• [Required tasks]:
• A. Duplicate the passage of the artificial intelligence guide from "Architecting an ML" up to and including "task and data." word for word.
• B. Write the next part of the artificial intelligence guide, picking up after its last sentence.

• [Extracted text]:
--- --- ---

The layman's guide to Artificial Intelligence

All there is to know about the not-so-quiet revolution happening in tech

The mind has fascinated humans for a long time. Science has through time been employed to explain it and today has a dedicated branch known as cognitive neuroscience. With the advent of modern computing, a different but related experiment had arisen –– replicating the mind. This is the discipline known today as artificial intelligence, or AI for short.

AI is a field broadly concerned with simulating human intelligence in machines. While dating back several decades, it has been propelled to the fore by twenty-first century advances in technology. Considerable progress has been made, with machines today being able to “see”, process natural language, make predictions, take decisions, create content, and move around in the physical environment. These abilities, however, currently vary in their depth and breadth when compared to humans –– some are sharper, others not. And current AI systems are generally able to manifest only each at a time –– a limitation known as narrow AI. This contrasts with general AI systems which are able to perform any intellectual task that a human can –– a highly sought-after achievement by some industry practitioners.

Machine learning demystified

The remarkable thing is that most machines today are not explicitly programmed with instructions on how to perform such complex tasks, which had been the challenging modus operandi in times prior. Instead, machines “learn” how a task is performed by recognizing patterns in data –– a technique called machine learning (ML). This technique has been game changing –– so much in fact that some leading practitioners have hailed it as a paradigm shift in how software is engineered.

Machine learning systems are driven mainly by two elements: data and a model. In plain language, data is fed to a model as “examples”, from which the model gains “experience”, and is then able to make “guesses” from what it has learnt. Imbibing a model with experience is a stage of the process called training, while eliciting guesses from a model is one called inference. These “educated guesses” are what allow AI systems today to manifest sophisticated abilities.

Architecting an ML system involves, amongst other things, defining what task needs to be engineered, what data is required to engineer it, and selecting a suitable model to train based on the nature of task and data.

Deep learning –– machine learning on steroids

Today, there is much more data that machines can learn from than ever before. Increased digitisation, broader internet penetration, as well as the availability of new platforms, apps, and devices have all contributed to this explosion. Where data is scarce, it is also generally easy to create/capture using the ample technologies that exist. Data pipelines have become easier to create, manage, and scale due to the proliferation of cloud computing options. This has allowed ML to flourish and its use cases to grow exponentially.

There have also been significant advances on the model front over the past two decades. ML models are typically computationally expensive to train –– they are based on optimisation algorithms that require considerable computing resources to run on a dataset. Twenty-first century advances in computing power and access to such distributed resources on the cloud have allowed for the training of larger models on larger datasets. A particular class of model that scales very usefully this way is neural networks, which are of an architecture inspired by the structure and function of the human brain.1 Training large neural networks on big datasets is a type of ML called deep learning.2 Deep learning models have proven to be powerful –– they learn with less need for human engineering and generally outperform traditional models.

--- --- ---

• [Extracted entries]:
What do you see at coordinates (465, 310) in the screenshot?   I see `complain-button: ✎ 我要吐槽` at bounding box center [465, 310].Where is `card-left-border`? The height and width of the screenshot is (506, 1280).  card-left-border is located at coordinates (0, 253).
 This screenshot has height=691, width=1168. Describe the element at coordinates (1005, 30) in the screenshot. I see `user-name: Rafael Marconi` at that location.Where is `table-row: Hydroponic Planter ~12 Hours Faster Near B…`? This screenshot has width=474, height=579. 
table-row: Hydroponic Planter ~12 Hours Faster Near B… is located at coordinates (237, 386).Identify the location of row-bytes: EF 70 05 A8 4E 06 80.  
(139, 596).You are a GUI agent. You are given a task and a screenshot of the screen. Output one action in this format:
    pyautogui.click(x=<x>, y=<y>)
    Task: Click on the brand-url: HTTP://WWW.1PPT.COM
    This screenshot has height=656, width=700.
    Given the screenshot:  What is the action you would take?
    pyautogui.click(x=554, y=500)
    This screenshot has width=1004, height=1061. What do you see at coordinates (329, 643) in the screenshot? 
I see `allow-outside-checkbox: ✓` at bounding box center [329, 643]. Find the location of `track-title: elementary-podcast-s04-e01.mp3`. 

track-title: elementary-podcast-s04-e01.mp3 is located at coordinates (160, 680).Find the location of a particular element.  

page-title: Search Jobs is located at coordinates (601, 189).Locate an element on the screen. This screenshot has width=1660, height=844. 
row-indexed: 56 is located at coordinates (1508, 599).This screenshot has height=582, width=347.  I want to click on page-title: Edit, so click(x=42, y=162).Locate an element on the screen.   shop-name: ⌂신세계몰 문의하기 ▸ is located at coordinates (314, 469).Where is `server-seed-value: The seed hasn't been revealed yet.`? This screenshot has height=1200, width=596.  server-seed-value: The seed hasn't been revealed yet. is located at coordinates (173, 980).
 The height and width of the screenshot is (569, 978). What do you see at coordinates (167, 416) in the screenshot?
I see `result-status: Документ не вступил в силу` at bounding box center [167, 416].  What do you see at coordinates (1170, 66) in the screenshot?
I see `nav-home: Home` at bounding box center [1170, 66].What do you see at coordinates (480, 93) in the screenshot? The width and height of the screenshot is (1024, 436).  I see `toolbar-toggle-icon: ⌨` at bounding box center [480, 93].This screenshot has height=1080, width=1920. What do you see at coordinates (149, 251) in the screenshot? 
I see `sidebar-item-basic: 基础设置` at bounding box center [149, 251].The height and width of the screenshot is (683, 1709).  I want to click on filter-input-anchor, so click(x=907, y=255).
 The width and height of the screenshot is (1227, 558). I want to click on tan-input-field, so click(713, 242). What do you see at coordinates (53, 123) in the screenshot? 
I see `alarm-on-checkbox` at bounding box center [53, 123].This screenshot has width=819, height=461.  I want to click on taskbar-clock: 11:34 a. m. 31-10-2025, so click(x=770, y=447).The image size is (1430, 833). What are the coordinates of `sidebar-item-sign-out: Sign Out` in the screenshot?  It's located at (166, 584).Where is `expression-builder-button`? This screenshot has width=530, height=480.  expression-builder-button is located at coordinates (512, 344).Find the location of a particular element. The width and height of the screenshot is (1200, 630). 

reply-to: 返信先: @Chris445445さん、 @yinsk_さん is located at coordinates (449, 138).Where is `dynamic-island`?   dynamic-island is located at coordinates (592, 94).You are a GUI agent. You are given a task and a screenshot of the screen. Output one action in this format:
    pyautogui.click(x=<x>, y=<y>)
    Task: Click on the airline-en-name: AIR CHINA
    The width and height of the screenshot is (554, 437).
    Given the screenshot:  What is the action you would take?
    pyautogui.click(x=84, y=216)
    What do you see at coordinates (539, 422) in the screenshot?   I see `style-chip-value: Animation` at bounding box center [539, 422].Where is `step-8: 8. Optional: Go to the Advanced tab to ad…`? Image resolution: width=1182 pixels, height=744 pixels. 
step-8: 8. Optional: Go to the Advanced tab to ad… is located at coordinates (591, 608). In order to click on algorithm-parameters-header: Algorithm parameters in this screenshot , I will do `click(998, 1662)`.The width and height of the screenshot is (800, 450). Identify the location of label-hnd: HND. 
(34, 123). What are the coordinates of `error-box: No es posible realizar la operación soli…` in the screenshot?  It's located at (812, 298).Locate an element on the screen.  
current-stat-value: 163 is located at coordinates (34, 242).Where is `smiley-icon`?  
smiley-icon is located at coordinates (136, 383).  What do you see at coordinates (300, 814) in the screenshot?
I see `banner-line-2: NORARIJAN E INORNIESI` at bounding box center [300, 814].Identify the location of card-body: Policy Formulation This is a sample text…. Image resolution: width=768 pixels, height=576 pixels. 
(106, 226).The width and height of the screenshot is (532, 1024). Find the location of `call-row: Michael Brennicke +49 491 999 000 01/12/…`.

--- --- ---

• [Responses to the tasks]:
• A.
Architecting an ML system involves, amongst other things, defining what task needs to be engineered, what data is required to engineer it, and selecting a suitable model to train based on the nature of task and data.

• B.
Foundation models –– an emerging paradigm

There has lately been an outpouring of research into deep learning within both academia and big tech, which has produced new model variants that learn in more meaningful ways –– seemingly providing models with a deeper understanding of the world. Instead of the traditional single-task approach, these models can be pre-trained on large corpuses of data and then adapted to perform a wide range of downstream tasks. They can also learn from multimodal data (e.g. text, images, speech) then be adapted to tasks spanning several modes (e.g. vision and language). Adaptation typically requires additional training on domain-specific data, but a remarkable feature of some of these models is that they can also be adapted via in-context learning –– a process akin to learning on-the-fly by receiving a brief explanation of a task in natural language. Such models are termed foundation models, as a reflection of their platform-like nature and status as an emerging ML paradigm.

Particularly popular applications of foundation models at the moment are conversational AI and AI art –– both forms of generative AI based on language and text-to-image models respectively.

While ML breakthroughs are still mostly confined to the research domain as well as within big tech companies (which are wealthy in data, talent, and financial resources), foundation models, tooling, and a growing open-source community contribute to its democratisation and are expected to accelerate its diffusion from research to industry in the coming years.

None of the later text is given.